SALT LAKE CITY - One hundred years ago, thousands of members of the Church of Jesus Christ of Latter-day Saints fled Mexico to find peace in the United States. That anniversary was marked this weekend with a gathering of people interested and involved in that exodus.
Mormon settlers who had been living in Mexico for more than a quarter of a century fled to the United States in 1912 in what is known as the Mormon Exodus. An estimated 4,000 or 5,000 people were part of the exodus, most boarding trains and resettling in El Paso, Texas, starting over with their religion intact.
"The Mormons had gone into northern Chihuahua and built a series of towns. Because of the Mexican Revolution and some violence that was threatening their entire lives they evacuated all their towns within two or three days," said Taylor Macdonald, Mormon Exodus historian.
The struggles and triumphs of the Mormon Exodus are an important part of LDS history.

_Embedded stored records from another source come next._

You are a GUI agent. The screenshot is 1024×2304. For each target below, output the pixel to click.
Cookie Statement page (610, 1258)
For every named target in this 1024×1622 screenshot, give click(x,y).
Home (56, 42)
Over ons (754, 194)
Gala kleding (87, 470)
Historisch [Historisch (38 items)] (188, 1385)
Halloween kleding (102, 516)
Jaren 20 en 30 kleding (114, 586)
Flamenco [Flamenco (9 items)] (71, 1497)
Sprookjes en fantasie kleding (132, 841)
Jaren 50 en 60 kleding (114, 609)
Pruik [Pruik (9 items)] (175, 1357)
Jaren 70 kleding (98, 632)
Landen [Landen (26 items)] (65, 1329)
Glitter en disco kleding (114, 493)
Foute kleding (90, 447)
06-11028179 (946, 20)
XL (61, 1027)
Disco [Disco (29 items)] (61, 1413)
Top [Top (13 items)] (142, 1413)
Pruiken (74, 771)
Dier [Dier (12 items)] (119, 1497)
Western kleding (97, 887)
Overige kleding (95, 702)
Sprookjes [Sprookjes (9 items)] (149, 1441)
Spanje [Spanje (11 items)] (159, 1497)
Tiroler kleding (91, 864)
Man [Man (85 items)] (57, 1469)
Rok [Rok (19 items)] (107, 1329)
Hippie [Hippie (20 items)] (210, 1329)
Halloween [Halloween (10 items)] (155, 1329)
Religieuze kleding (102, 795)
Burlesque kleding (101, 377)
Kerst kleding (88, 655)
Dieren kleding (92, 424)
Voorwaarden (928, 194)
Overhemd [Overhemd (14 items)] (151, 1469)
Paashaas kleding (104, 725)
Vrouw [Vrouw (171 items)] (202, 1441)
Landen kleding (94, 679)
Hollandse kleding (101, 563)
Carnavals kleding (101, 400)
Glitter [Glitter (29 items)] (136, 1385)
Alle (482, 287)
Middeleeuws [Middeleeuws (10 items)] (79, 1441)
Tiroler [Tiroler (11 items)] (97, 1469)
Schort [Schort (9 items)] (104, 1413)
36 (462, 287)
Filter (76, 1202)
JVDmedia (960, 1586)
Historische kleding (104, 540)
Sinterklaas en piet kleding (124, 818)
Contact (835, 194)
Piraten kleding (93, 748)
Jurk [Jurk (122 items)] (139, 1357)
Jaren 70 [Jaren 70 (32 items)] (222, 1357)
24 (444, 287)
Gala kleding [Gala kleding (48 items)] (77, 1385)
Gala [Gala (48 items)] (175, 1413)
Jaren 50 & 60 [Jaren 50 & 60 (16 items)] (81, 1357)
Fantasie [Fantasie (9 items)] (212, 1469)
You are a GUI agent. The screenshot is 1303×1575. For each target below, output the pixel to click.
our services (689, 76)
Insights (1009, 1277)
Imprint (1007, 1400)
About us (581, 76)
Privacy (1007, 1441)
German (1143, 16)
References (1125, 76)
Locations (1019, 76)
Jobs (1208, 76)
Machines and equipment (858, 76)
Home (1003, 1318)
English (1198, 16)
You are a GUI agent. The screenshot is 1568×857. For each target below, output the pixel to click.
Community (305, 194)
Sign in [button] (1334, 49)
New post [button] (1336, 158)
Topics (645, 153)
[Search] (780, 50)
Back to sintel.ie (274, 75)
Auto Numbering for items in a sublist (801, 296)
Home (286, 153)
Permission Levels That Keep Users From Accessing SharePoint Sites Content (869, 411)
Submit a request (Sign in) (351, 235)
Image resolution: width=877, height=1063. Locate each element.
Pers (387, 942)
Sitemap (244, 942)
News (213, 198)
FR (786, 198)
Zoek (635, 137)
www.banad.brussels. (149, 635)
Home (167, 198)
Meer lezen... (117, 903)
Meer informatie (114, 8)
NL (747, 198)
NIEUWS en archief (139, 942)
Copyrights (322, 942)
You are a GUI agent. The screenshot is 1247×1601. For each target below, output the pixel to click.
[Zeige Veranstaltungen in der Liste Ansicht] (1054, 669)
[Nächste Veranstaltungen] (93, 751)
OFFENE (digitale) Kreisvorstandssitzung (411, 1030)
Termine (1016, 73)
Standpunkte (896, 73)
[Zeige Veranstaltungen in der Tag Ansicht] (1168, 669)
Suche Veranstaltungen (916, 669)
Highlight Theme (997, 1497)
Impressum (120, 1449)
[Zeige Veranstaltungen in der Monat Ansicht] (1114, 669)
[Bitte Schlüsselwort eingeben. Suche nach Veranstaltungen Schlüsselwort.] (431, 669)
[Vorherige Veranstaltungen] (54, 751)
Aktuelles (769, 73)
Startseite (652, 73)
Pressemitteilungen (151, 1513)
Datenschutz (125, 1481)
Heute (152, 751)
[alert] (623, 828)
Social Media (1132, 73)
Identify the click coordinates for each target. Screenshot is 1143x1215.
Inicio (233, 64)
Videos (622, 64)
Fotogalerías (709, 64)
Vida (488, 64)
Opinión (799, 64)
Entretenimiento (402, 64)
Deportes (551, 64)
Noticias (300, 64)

Many Mormons living in Utah can trace their ancestry back to participants in the exodus.
"There are thousands and thousands of descendants of these colonies that live in Utah," said Macdonald.
Mitt Romney's father George was five years old when his family fled back to the United States and to Salt Lake City as part of the exodus.
The exodus is featured in a new short documentary called "Finding Refuge in El Paso."